━━━━━ Alıntı metin ━━━━━

23/10/2017 | Yazar: Umut Güner

Okulda, işte, mecliste, lubunyalar her yerde!

Lubunya öğretmen olmak 6: Kendin olamadığın her an… Kaos GL - LGBTİ+ Haber Portalı

Lubunya öğretmen olmak dizimizin altıncı yazısında üç öğretmen üç ayrı anlatıyla bizlerle: Okulda, işte, mecliste, lubunyalar her yerde!

Lubunya öğretmen olmak yazı dizimizin altıncı yazısında Özge, detoneriver ve Burak öğretmenlik deneyimlerini paylaştı:

“Seni döverim beyefendi”

Özge: Özel İngilizce dersi verdim bir ortaokul öğrencisine. Üstelik ders verdiğim öğrencinin annesi aile tanıdığımızdı. (Annemin eski samimi iş arkadaşı. Emekli olduktan sonra bile yıllarca görüştükleri biri) Tabi otoriter ve transfobik annesiyle bir türlü tam olarak yüzleşemedim. Çünkü kadın hem takıntılı hem de şiddete meyilli idi. Şimdi soracaksınız nasıl yani şiddete meyilli? Hemen anlatayım. Bir keresinde kızına anlamsız cezalar verdiğini fark edip kendisini uyarmaya ve bu yaptığının kızının psikolojik gelişimi için çok zararlı olduğunu söylemeye çalıştığımda bana sert bir bakış fırlatıp “Seni döverim beyefendi” demişti! Yani kadına kaç kere dedim beyefendi değilim ben. Erkek değilim, kadınım. Kadın ya gülüp geçiyor bildiğini okuyor ya gözlerini fal taşı gibi açıp inanmadığını ifade ediyor. Onu kandırdığımı sanıyor. Bu şaka yapılacak bir mevzu değil dediğimde de hâlâ "şakayı" devam ettirdiğime %100 inanıyor. Hatta bazen bu dönem ders almak istememelerinin nedeni bu mu diye de düşünüyorum.

Kendin olmadığın her hal, konuşulmayan şeylere iter

Detoneriver: Çalıştığım okulda öğretmenlere birkaç ebeveyne açığım hiçbir zorluk yaşamadım şu ana kadar. Öğrencilerim kız mı yoksa erkek mi olduğumu soruyorlar ben de onlara gülümseyerek bu bilgiyle ne yapacaklarını soruyorum. Merak ettiklerini söylüyorlar ben de bilgiye başka nasıl ulaşabileceklerini bulmaları gerektiğini söylüyorum. Sonra etrafta bir fısıltı.

━━━━━ Verilen bilgiler ━━━━━

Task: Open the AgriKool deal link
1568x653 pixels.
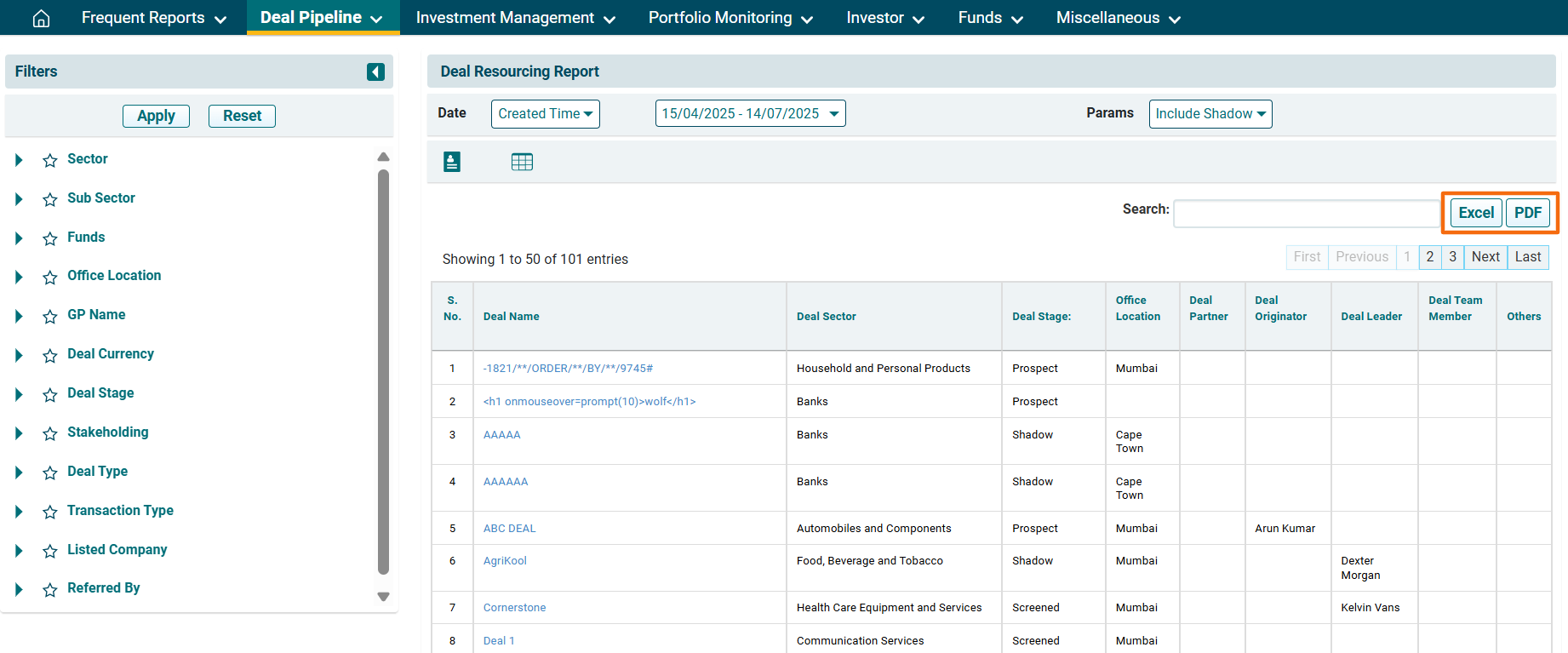Action: tap(505, 561)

━━━━━

◆ Yapılacak iş ◆
Yukarıdaki lubunya öğretmenler yazısından "Lubunya öğretmen olmak 6: Kendin" ile başlayıp "bizlerle: Okulda, işte, mecliste, lubunyalar her yerde!" sözlerine kadar süren bölümü hiç değiştirmeden geri ver.

◆ Sonuç ◆
Lubunya öğretmen olmak 6: Kendin olamadığın her an… Kaos GL - LGBTİ+ Haber Portalı

Lubunya öğretmen olmak dizimizin altıncı yazısında üç öğretmen üç ayrı anlatıyla bizlerle: Okulda, işte, mecliste, lubunyalar her yerde!